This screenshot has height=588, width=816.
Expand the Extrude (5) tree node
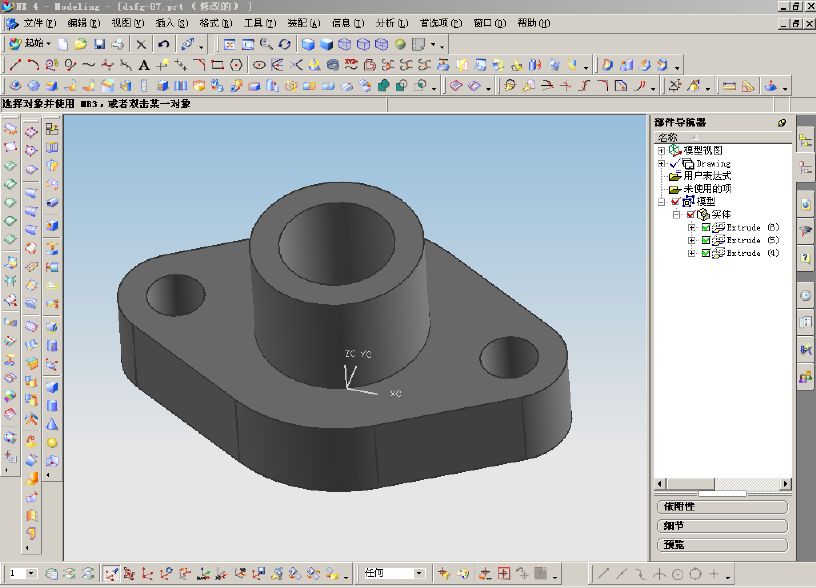point(691,240)
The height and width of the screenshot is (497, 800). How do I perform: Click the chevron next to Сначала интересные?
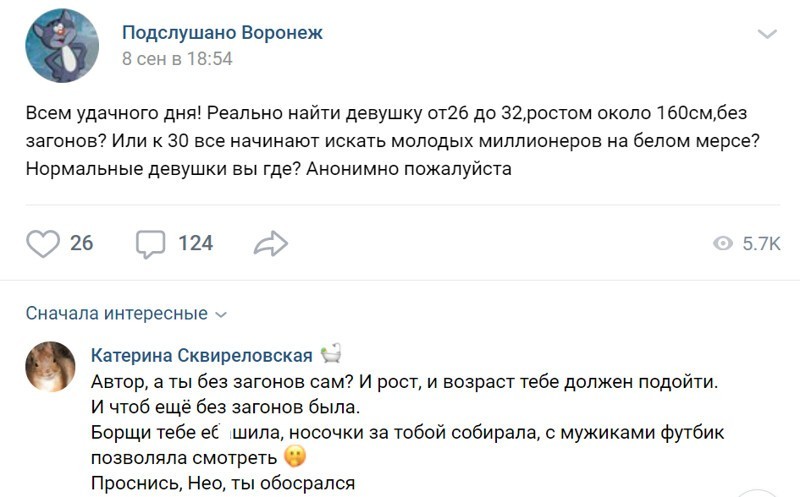(x=221, y=314)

= = = =

Stated goal:
Rewrite all the items above, changing every "screenshot" to "image" and keeping everything else the same. Leave the pictures out.

The reply:
This image has height=588, width=816.
Expand the Extrude (5) tree node
point(691,240)
The height and width of the image is (497, 800). How do I perform: Click the chevron next to Сначала интересные?
(x=221, y=314)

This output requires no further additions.